- Born: 16 November 1923 Cork, Ireland
- Died: 29 August 2006 (aged 82) Dublin
- Occupation: Meteorologist

= Donal Linehan =

Irish meteorologist

Donal Linehan (16 November 1923 – 29 August 2006) was an Irish aviation meteorologist and fifth director of the Irish Meteorological Service.

==Life==
Donal L. Linehan was born on 16 November 1923 in St Luke's, Cork. Linehan was schooled at Christian Brothers' College, Cork, where his father Dan Linehan taught physics and mathematics. He attended University College Cork, graduating in with BE civil engineering in 1944 and a BSc in 1945. He was heavily involved in athletes, particularly badminton, as well as winning both the Pierce Malone scholarship and the Peel Memorial Prize.
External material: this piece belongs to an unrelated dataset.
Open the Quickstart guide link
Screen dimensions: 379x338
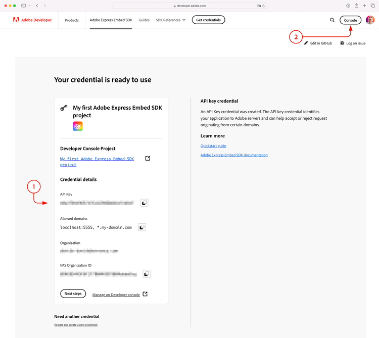tap(213, 146)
Linehan met his wife, Lauri Kenny, through badminton. They married in January 1959, and had two children: Paul and Kate. He was a keen bridge player, and served as president of the Howth Bridge Club. Linehan died on 29 August 2006.

==Career==
Linehan was appointed to the Irish Meteorological Service (IMS) in March 1946, initially posted to Valentia Observatory. He then spent 20 years in Shannon Airport. In 1966, he was involved in setting up the forecast office at Cork Airport. He transferred back to Shannon as Office in Charge. Whilst in Shannon, he was involved in international civil aviation bodies such as the International Civil Aviation Organization. He moved to Dublin to work from the headquarters on O'Connell Street in 1975 to head the Central Analysis Forecast Office. Due to his degree in civil engineering, was heavily involved in the planning and construction of the new headquarters in Glasnevin with the architect, Liam McCormick. The building was constructed between 1975 and 1979. He was appointed assistant director to P. Kilian Rohan in 1978.
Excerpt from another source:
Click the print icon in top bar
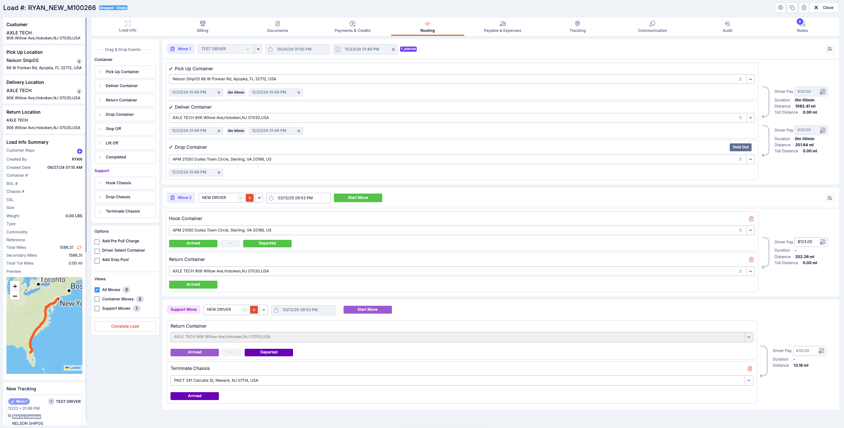The image size is (844, 428). 780,8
He was appointed director of the IMS in August 1981, taking over from Rohan. His assistant director was Ray Bates. During this period, Linehan advocated for the IMS against the austerity and cuts to the civil service during the 1980s, as well as restrictions on recruitment and overtime. The Service's observing programme was significantly reduced during the 1980s, which was somewhat offset by the introduction of automated weather stations and satellites. At this time, Linehan did caution the increased commercialisation of national weather services. During his tenure, the IMS became more involved in emerging Numerical Weather Prediction programmes. As well as his involvement in the World Meteorological Organisation and the European Centre for Medium-Range Weather Forecasting, Linehan was involved in the establishment of the European Meteorological Satellite Organisation (EUMETSAT).

Linehan oversaw the 50th anniversary celebrations of the IMS, which included the publication of a book on the history of the Service. He retired in November 1988, and was succeeded by Declan Murphy in 1989, the delay due to the embargo on public service recruitment at the time.